Text extract:
# anyone with e46 M3 lowered w/20's



## topspeedjason (Apr 7, 2005)

i am wanting to put a set of 20's on this e46 M3 and i also want to lower it. is there anyone here that has done this. i know 19's can be done easily but not sure of 20's. will i have to use coil overs or can i use some H&R springs. let me hear some imput. hopefully from owners that have this done to there own car. and if you know anyone that has done it i guess will work too. pics would be nice too.


----------



## Nick325xiT 5spd (Dec 24, 2001)

Don't.

There is very little that is more lame than dubs on a performance oriented car. I just hope you're not one of those losers who likes chrome and/or spinners.


----------



## topspeedjason (Apr 7, 2005)

nope this is not for me it is for a friend. which the wheel of choice will be the iforged wheels. i absolutly hate any type of rim that comes close to a "dub" or spinner. i am a race spirited person that only likes going fast.


----------



## wheel-man (Sep 28, 2004)

Go to e46fanatics...

More rice then an Uncle Ben's factory. You'll find many pics of M3s rolling on 20s with 'dish.'

Not to totally bash, there is some useful info as well.


----------



## topspeedjason (Apr 7, 2005)

thanks man that was the kind of info i was looking for.


----------



## Mr. E (Dec 19, 2001)

Best of luck to your :bling: friend!


----------



## Moderato (Nov 24, 2003)

Required task A: In the e46 M3 thread, what wheels does topspeedjason say his friend will use?
Required task B: From the e46 M3 thread, set down the passage that begins with the words containing "## Nick325xiT 5spd" and ends with "chrome and/or spinners.".
These rows stand on their own, apart from the thread.

Rows of pointing data:
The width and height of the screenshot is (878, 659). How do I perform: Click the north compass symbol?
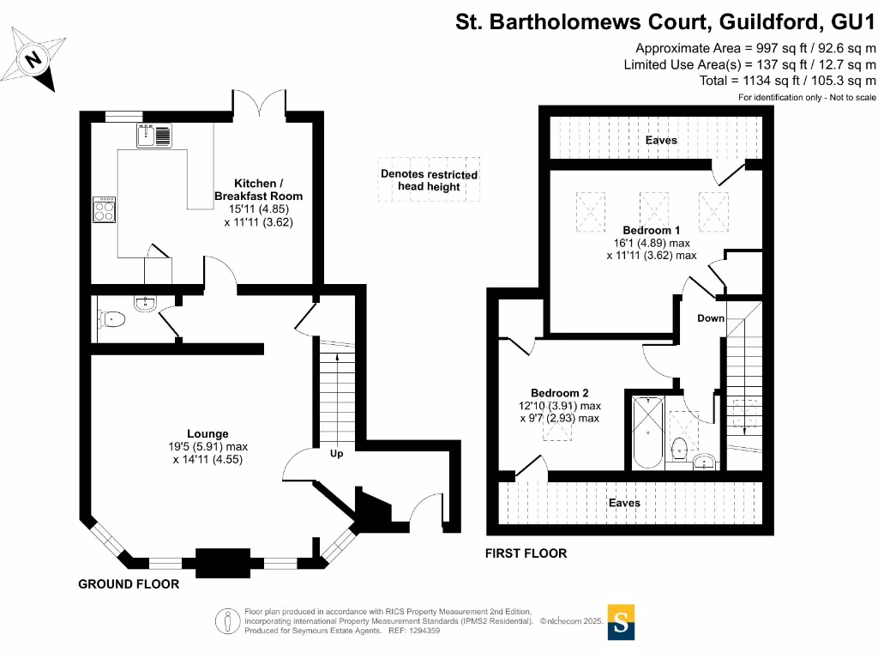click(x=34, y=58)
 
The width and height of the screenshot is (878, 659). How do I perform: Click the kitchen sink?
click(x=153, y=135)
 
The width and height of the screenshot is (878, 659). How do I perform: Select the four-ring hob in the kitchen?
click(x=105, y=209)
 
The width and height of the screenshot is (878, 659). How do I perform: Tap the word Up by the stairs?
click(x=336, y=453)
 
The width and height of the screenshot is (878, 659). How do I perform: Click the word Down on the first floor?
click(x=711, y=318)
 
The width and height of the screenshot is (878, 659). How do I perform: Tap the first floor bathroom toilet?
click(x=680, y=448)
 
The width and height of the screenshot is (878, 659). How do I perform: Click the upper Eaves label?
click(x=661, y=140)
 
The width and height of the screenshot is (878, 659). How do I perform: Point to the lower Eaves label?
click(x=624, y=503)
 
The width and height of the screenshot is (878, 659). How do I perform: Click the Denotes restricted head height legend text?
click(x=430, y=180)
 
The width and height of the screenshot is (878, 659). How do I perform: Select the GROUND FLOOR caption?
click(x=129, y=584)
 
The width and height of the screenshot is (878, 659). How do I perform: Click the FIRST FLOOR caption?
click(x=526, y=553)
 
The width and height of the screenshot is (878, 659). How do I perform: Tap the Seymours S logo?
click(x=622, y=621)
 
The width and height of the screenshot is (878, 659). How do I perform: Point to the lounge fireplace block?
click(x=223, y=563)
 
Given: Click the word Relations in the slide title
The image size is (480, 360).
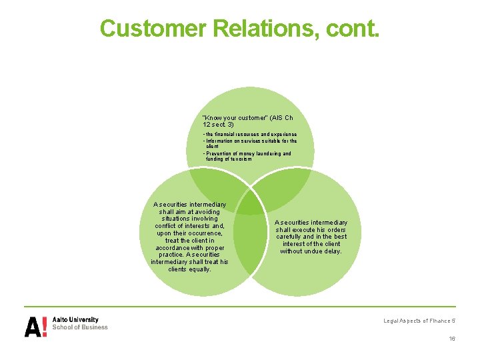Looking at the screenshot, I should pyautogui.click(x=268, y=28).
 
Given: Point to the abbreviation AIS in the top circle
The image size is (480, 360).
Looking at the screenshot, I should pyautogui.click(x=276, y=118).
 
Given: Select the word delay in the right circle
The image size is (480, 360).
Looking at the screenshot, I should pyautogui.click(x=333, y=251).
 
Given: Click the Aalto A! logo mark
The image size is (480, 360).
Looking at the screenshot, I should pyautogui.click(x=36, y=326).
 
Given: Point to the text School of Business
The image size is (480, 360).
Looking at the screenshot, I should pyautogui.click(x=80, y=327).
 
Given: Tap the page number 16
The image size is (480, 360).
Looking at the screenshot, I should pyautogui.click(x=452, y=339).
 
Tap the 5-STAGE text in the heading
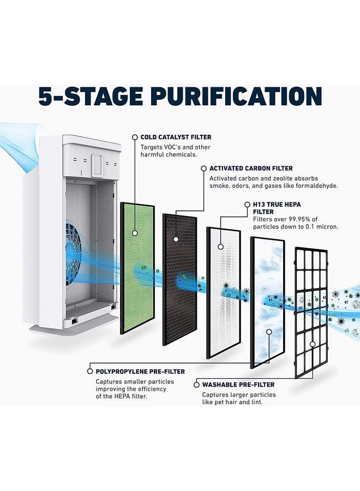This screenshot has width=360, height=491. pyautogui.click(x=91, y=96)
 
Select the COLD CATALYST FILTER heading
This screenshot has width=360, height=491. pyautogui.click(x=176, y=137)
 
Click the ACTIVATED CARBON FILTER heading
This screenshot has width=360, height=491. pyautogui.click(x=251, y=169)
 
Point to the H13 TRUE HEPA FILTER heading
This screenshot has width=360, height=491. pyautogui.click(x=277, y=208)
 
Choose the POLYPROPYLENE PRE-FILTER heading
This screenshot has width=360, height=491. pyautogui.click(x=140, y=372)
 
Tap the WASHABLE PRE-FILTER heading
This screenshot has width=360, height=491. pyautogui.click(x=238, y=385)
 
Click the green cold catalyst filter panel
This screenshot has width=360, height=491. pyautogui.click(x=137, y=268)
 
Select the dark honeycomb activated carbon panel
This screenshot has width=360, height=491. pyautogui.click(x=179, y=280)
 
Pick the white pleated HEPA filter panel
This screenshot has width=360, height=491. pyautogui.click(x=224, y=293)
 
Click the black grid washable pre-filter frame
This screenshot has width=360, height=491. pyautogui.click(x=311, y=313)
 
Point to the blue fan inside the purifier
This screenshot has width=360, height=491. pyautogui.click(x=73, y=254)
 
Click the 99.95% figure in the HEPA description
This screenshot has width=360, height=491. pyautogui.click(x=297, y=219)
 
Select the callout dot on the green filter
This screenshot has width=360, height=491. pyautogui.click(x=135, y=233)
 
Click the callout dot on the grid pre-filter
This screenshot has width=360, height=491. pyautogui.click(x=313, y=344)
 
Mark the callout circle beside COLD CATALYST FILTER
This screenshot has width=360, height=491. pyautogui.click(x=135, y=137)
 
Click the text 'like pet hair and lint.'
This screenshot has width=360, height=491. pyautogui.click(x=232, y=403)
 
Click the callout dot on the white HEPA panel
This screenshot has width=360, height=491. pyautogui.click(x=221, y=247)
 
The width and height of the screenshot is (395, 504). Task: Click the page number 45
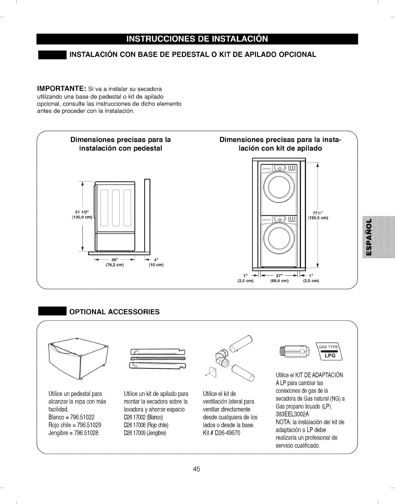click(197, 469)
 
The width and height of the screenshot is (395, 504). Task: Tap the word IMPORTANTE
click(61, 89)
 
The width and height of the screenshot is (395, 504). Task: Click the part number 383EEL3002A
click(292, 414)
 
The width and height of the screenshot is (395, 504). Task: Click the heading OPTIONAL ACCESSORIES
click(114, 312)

Answer A: The iforged wheels.

Answer B:
## Nick325xiT 5spd (Dec 24, 2001)

Don't.

There is very little that is more lame than dubs on a performance oriented car. I just hope you're not one of those losers who likes chrome and/or spinners.